▸ **About this task**
From the records below, pull each line that has "page".

▸ **Raw data**

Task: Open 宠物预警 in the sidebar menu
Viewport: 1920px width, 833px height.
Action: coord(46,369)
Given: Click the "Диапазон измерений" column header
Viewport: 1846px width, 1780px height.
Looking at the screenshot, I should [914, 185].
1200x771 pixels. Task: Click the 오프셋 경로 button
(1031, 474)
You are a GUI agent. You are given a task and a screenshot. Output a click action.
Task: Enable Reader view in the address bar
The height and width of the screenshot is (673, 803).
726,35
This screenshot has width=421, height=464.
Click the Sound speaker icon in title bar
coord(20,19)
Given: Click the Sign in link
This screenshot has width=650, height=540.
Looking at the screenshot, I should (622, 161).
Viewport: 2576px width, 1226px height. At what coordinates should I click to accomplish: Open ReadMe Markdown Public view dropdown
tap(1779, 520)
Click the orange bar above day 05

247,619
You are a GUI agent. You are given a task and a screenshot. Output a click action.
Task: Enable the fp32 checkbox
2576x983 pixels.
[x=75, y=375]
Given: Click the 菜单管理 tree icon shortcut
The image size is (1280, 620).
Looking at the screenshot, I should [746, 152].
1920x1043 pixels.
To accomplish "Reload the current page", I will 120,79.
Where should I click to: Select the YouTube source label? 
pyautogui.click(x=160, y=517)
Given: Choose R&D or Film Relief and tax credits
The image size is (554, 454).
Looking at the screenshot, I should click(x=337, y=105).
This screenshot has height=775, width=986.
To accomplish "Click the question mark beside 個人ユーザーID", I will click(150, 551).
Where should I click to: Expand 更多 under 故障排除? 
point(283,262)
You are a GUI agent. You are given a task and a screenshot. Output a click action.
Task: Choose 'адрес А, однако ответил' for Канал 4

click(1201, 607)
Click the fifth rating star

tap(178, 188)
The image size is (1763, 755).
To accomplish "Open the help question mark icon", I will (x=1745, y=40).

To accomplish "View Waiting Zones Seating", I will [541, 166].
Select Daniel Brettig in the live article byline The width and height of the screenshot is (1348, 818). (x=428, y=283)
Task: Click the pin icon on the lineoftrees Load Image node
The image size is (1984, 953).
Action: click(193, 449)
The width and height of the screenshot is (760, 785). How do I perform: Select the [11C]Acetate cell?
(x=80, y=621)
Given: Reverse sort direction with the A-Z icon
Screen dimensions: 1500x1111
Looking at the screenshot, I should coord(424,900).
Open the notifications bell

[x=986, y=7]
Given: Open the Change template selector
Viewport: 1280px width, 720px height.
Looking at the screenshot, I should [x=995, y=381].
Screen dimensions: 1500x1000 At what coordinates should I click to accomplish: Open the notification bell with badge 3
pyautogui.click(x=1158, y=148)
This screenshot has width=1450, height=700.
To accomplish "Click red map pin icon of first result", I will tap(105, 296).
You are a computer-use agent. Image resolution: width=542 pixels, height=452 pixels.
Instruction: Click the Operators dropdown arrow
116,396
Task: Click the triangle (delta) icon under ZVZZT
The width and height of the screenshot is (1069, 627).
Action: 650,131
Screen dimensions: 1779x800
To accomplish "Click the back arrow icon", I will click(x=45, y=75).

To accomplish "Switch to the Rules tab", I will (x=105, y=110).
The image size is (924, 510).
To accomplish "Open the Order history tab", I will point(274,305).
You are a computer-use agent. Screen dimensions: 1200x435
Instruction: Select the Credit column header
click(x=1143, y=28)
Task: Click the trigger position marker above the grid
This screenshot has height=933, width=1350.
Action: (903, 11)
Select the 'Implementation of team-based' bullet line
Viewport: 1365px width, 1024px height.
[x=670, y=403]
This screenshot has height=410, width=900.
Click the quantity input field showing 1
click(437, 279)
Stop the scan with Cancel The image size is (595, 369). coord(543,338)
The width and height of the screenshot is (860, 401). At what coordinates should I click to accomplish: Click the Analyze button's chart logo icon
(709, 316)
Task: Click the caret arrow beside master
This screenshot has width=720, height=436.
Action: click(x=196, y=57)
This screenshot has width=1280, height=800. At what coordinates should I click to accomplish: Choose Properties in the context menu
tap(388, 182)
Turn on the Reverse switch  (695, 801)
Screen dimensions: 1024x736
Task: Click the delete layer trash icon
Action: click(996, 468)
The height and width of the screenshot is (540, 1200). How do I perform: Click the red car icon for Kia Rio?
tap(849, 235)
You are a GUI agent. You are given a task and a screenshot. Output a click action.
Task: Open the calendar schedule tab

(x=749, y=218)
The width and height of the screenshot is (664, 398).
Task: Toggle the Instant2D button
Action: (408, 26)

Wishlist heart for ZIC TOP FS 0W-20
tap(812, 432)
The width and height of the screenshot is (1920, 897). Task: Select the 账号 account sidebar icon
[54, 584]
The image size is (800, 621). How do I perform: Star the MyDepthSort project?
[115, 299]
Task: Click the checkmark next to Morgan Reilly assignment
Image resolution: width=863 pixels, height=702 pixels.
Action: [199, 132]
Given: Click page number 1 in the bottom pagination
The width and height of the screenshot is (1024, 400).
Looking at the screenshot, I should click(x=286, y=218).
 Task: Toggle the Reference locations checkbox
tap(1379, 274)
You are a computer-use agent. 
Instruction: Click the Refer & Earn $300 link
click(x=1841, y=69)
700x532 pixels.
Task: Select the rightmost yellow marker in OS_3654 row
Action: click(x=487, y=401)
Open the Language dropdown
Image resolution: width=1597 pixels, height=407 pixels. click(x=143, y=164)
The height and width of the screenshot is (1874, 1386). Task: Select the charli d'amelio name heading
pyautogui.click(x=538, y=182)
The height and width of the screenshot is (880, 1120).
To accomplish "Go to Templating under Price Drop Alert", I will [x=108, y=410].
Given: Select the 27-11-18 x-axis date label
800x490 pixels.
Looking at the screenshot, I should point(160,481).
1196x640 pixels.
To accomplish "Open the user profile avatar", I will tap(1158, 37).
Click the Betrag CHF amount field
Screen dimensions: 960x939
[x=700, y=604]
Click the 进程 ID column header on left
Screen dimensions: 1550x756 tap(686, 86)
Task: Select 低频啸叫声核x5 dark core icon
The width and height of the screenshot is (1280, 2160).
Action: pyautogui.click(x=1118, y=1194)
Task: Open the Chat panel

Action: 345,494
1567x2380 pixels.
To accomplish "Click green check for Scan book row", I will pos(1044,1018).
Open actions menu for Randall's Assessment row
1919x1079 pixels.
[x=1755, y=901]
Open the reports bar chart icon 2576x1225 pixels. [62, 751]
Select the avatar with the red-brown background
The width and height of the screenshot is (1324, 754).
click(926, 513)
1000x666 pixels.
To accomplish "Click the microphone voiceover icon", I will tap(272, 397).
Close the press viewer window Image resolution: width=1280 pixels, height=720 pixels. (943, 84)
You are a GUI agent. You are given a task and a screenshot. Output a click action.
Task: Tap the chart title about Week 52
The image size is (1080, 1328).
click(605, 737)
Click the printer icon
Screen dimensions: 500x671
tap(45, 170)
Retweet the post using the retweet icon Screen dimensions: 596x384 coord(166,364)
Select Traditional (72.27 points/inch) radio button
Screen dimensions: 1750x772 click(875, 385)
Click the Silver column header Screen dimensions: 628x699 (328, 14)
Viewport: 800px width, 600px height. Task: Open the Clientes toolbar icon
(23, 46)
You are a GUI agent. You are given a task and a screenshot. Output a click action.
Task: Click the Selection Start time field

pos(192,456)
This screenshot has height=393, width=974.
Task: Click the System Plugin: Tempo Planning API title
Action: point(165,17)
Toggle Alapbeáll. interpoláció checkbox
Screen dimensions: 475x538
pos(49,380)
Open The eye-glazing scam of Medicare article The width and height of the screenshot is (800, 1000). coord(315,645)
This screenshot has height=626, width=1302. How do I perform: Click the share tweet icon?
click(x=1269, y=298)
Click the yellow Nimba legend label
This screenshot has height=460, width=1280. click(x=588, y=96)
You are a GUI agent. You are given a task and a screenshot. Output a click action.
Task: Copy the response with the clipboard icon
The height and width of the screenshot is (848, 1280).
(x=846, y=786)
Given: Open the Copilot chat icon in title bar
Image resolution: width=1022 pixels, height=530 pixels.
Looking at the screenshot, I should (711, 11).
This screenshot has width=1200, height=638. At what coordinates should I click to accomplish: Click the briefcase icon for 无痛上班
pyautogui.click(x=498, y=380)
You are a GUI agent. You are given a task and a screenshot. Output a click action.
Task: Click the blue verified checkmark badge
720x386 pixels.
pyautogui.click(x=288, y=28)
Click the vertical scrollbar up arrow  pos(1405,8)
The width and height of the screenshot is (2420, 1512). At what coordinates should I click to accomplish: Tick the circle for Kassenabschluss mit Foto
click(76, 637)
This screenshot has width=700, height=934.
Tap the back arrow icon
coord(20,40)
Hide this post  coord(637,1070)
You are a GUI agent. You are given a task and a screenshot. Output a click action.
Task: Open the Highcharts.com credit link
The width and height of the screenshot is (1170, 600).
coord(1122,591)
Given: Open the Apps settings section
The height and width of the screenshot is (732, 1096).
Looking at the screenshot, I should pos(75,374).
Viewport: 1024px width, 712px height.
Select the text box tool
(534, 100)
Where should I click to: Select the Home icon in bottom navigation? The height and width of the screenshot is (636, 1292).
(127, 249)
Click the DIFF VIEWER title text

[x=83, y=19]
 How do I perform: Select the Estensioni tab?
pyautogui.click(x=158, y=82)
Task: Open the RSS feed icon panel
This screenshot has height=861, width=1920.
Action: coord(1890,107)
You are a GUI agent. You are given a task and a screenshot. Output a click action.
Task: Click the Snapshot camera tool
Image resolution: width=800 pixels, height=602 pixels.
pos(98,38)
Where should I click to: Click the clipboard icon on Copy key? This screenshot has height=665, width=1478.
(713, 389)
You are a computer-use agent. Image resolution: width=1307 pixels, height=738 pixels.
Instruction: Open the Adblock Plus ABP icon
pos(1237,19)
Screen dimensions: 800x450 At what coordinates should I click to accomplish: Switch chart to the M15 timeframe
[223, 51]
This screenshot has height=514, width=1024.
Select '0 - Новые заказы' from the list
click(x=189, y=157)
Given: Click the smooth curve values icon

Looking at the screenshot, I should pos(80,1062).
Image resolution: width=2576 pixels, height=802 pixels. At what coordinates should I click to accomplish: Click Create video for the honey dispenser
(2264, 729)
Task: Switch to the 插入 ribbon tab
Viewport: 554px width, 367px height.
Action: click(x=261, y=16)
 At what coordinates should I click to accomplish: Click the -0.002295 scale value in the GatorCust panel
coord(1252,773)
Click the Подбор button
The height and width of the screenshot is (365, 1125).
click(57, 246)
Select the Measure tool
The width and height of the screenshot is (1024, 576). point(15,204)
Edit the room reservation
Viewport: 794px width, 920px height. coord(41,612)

▸ **Answer**
To accomplish "Reload the current page", I will 120,79.
Given: Click page number 1 in the bottom pagination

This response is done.